The relevance of the work is determined by the fact that agricultural production occupies a significant part of the land and affects the climate in many regions. On the other hand, climate change affects the efficiency of agricultural production. From a social point of view, it should be noted that in some countries 80% of the population depends on farm work (Linesh Raja, Sonali Vyas, 2019). In environmental terms, it is important to address the many problems associated with agriculture: reducing biodiversity, fragmentation of natural ecosystems, pollution of surface water, land, changing the balance of nutrients.

The development of the world economy is accompanied by the exploitation of natural resources, the release of waste products into the environment and the partial deterioration of its quality (Land Degradation, 2015). Nature can compensate for lost properties with the help of a person, but in most cases there is no feedback in the Society-Nature system, and an artificial break in the links between the economy and irreversible changes in the agricultural systems occurs. A reorientation of agrotechnologies towards integration with ecology and consumption waste utilization that is painless for the environment is necessary.

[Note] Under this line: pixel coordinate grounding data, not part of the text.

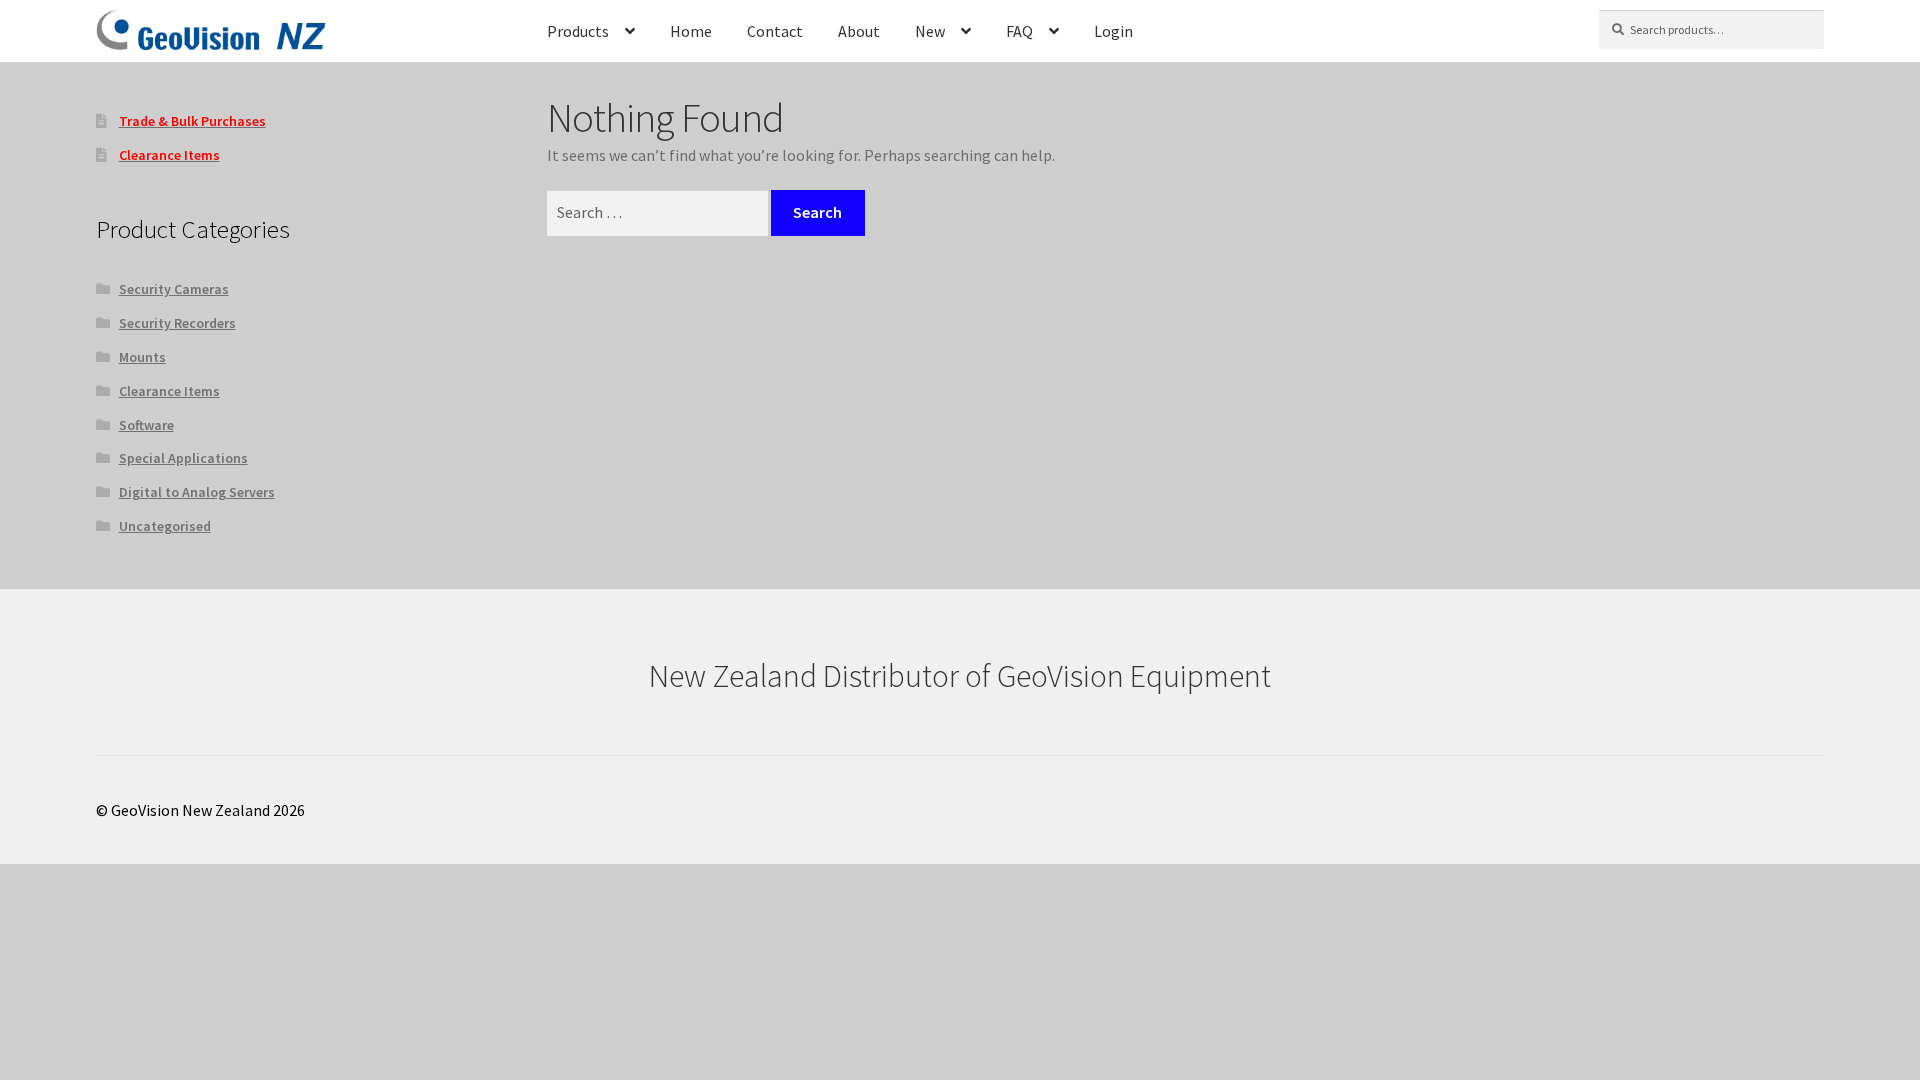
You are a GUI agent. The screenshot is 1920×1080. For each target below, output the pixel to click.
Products (578, 31)
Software (146, 425)
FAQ (1019, 31)
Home (691, 31)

Production efficiency depends on soil fertility, the level of agriculture, the economic system, the rationality of land use, etc. So, Russia possesses 55% of the area of ​​the world chernozems, however, crop yields on them are 2-3 times lower than on poorer soils in Poland, Germany, and the Scandinavian countries. Russian scientists predict a shift of risky farming zones to the north by 200-350 km, and a corresponding increase in agricultural productivity with further climate warming. On the other hand, in traditionally agricultural regions of southern Russia, an increase of 1.8% in drought-prone areas, aridization of the forest-steppe and steppe zones, and the emergence of new diseases and plant pests are expected.

Key Terms in this Chapter

Soil: Is a natural substrate formed during the transformation of the surface layers of the Earth’s land under the influence of a complex of soil-forming factors from rocks into a natural-historical body characterized by fertility. Soils and underwater silts form the pedosphere, a special envelope of the Earth, actively interacting with neighboring geospheres.

Fertility: Is the ability of the soil to satisfy the need of plants for nutrition, moisture, air, and to provide conditions for a high level of their vital activity. Greenhouse Gases: Are gaseous components of the atmosphere of natural or anthropogenic origin that absorb and re-emit infrared radiation.

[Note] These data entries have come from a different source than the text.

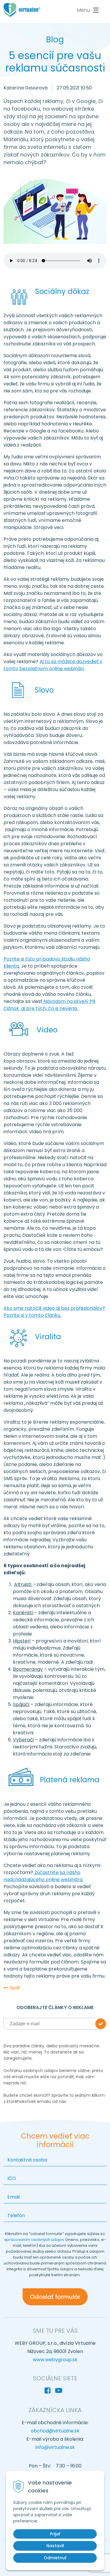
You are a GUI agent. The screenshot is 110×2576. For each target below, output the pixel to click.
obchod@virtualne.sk (55, 2430)
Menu (83, 10)
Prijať (55, 2534)
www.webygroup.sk (55, 2359)
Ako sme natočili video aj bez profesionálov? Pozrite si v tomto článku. (54, 1312)
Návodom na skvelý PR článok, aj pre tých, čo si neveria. (49, 1005)
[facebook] (49, 2390)
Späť (14, 1987)
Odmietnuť (55, 2558)
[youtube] (59, 2390)
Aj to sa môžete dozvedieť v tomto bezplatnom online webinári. (53, 665)
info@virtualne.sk (55, 2447)
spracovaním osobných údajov (34, 2239)
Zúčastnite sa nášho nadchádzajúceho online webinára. (43, 1876)
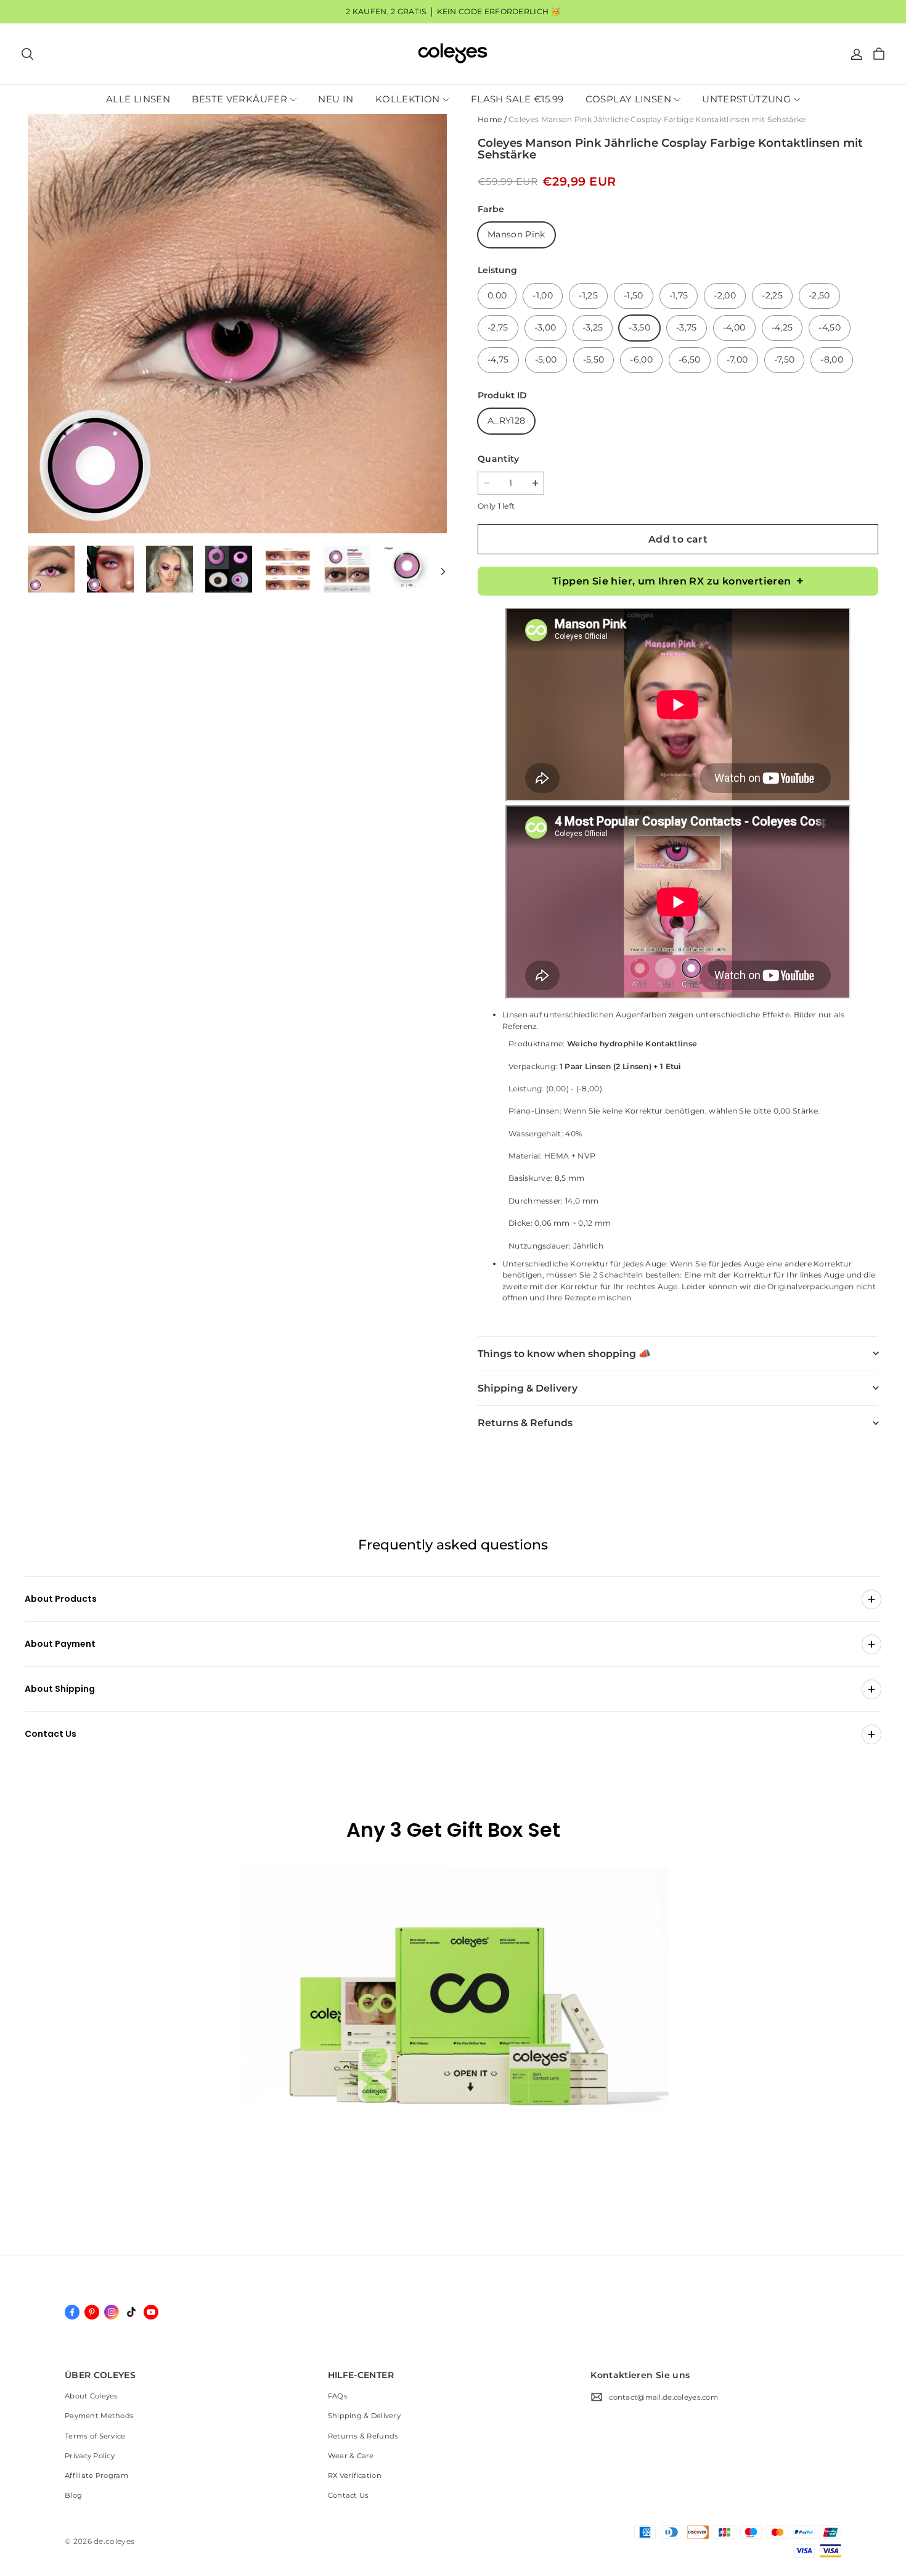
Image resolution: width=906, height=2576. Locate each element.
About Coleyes (91, 2396)
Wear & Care (351, 2455)
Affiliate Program (96, 2475)
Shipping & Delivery (364, 2415)
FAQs (338, 2396)
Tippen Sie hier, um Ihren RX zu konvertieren (671, 581)
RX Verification (355, 2475)
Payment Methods (99, 2415)
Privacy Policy (90, 2455)
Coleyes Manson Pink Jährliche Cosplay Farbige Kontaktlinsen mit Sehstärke (657, 119)
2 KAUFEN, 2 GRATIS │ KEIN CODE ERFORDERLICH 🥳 (453, 11)
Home (490, 119)
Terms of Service (95, 2436)
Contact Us (348, 2495)
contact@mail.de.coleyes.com (663, 2397)
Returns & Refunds (363, 2436)
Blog (73, 2495)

Agrocenosis: Is an artificial ecosystem, the high productivity of which is provided by the intensive technology of selection of high-yielding plants, fertilizers and agricultural technology.

Bio-farming: Is a controlled process of cultivating plants and increasing soil fertility in specific agro-ecological conditions, based on taking into account the complex interaction of the soil with different types of plants, animals and microorganisms, ensuring their protection from diseases and pests in environmentally friendly ways.

Ecosystem: Is a system (biogeocenosis) consisting of a community of living organisms (biocenosis) and their habitat (biotope), as well as interconnections between them, exchanging matter and energy between them.

Ecological Stability: Is the ability of biological systems to preserve and develop biodiversity in the conditions of anthropogenic impact.